Şimdilerdeki trendi ise bu güruhun “Kuran’da başörtüsü yoktur” tartışması oluşturuyor. Yüzyıllardır nice alimlerin tefsirlerinden geçmiş olan konu birden paranoyakça ortaya çıkarılıyor. Aslına bakarsanız, onlar da haklı. ‘Müslüman’, Kuran’da olan bir şeyi inkar edemez. Onlar da etmiyorlar zaten. Sadece ve sadece tezlerine göre yeniden imar ediyorlar bazı ayet ve yorumları. Zengin ve sosyete camiasına yaranmaya çalışmak için kafasına göre fetva veren hocalar(?) da işin garip cilvesi.. Acaba bin küsur yıldır gelip geçmiş alimlerin gözünden mi kaçmıştı kadınların başlarını örtme tarzı? Yoksa bizimkiler yine iş dine dayalı bir meseleye gelince kelime oyunu mu oynamaya başladılar? Güzel Türkiyemiz, insanımız Müslüman olduğu için mi ilerleyemedi yoksa modernleşebilmek için önce Müslümanlığı bertaraf etmek gerektiğine inanıp bunun için kafa çatlatmaktan mı? Ben ikincisini seçiyorum. Ya siz?

Geçenlerde bir televizyon programında tanık olmak zorunda kaldığım bir sahneyi anlatmadan geçemeyeceğim.

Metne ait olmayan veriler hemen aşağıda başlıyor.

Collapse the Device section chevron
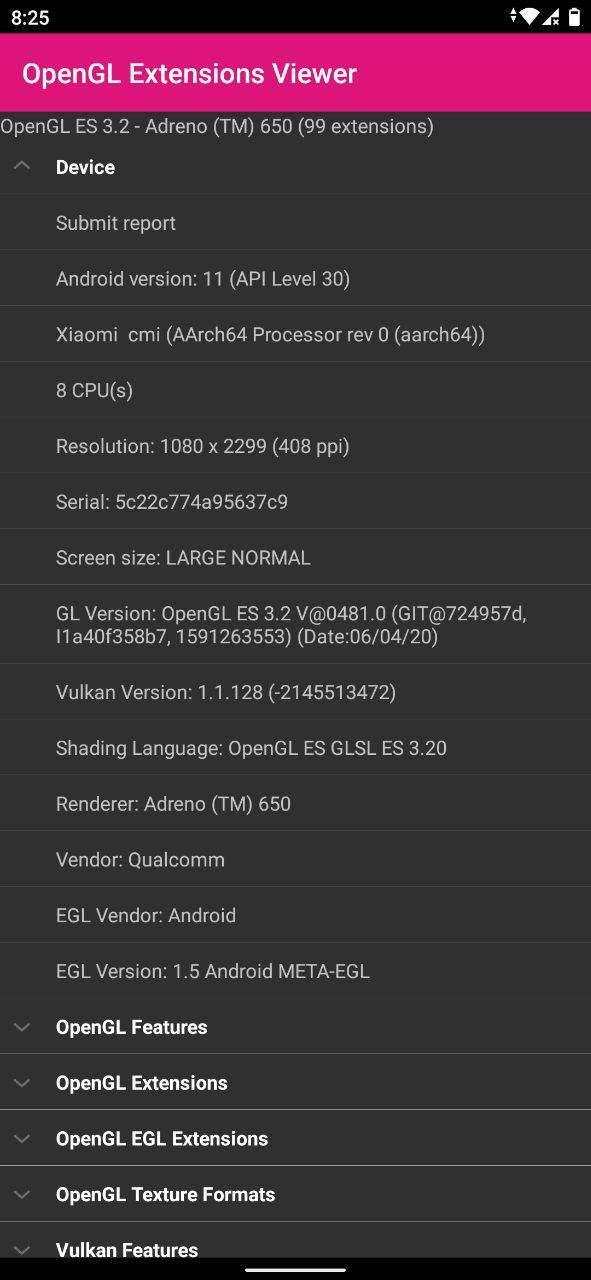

Söz konusu programda elit tabakadan dört şahıs, içinde dindar, çağdaş, Atatürkçü, liberal, tarafsız ama hepsi de genç olan üniversitelilerle ‘ne olacak bu ülkenin hali?’ diye tartışıyorlardı. Tartışma esnasında söz alan kendini koyu laikçi olarak belli eden bir genç bayan hararetle şapkasının altından “eğer mini etek giydi diye kızların bacaklarına kezzap dökülüyorsa, ben de o zaman alır o kezzabı onların başörtülerini çıkarır kafalarına dökerim” deyince neye uğradığımı şaşırdım (kafama kezzap döküldü sandım!!).

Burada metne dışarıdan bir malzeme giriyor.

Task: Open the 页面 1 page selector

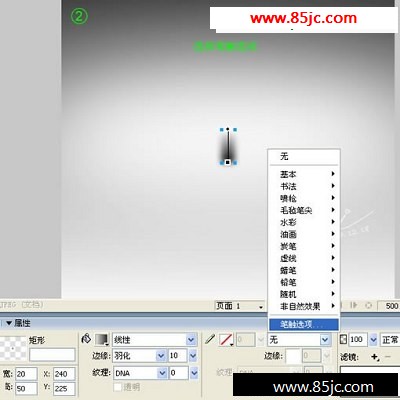Action: 240,306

O an çok acı bir tablo olarak göründü bana. Aynı cinsiyetten, aynı nesilden ve aynı toprakları paylaşan birisinin kinini bu derece kusması, üstelik kezzap meselesi kadınlardan değil, haddini bilmez erkeklerin marifetinden çıkmış olmasına rağmen bunun cezasını çeken yine (başörtülü) kadınlar olması hem şaşırtıcı, hem gülünç, hem de üzücüydü. Güleyim mi, ağlayayım mı derdi yani.. İnsan öfkesine yenilince nasıl cahilleşiyor değil mi? O an aklıma ilk gelen bu gencin beynine kimlerin nasıl otorite kurmuş olduğuydu.

Yani özetle bu konuda boş yere optimist olup hayallere dalmak mantıksız! Çünkü önemli ve büyük bazı insanlar halkın sesini duymazdan geliyorlar ve inadına gerçekleri saklamaya çalışıyorlar. E gaza gelenler de yok değil! Hiç sevmemişimdir gaza gelenleri.. mitinglerde birisinin önderlik ettiği sloganlarla coşanları.. Bana bu manzaralar hep kurtla kuzu felsefesini hatırlatıyor.

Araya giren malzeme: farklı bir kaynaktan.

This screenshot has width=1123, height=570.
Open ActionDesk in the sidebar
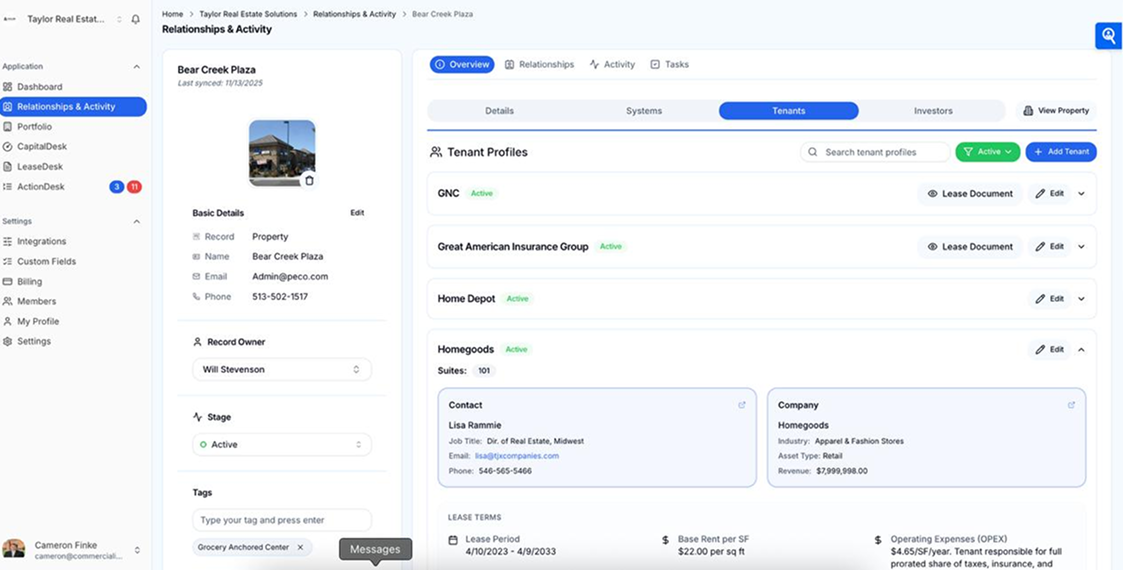(40, 187)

Yönetiliyoruz! Bence herkes şimdiye kadar inandığı doğruları gözden geçirmek zorunda. Kayıtsız, şartsız inanılacak ve hiç değişmeyecek olan tek hakikat vardır, ki o da Kuran’dır. Kim ne yaparsa yapsın Allah’ın nuru insanlığın püf demesiyle sönecek gibi de değil.

Bir yazarın dediği gibi, bizim haddimize değil, kim olarak konuşuyoruz ama yüreğimizden oturup şu meseleyi bizzat başörtülü bayanların makamına inerek oturup konuşulmasını isterdik..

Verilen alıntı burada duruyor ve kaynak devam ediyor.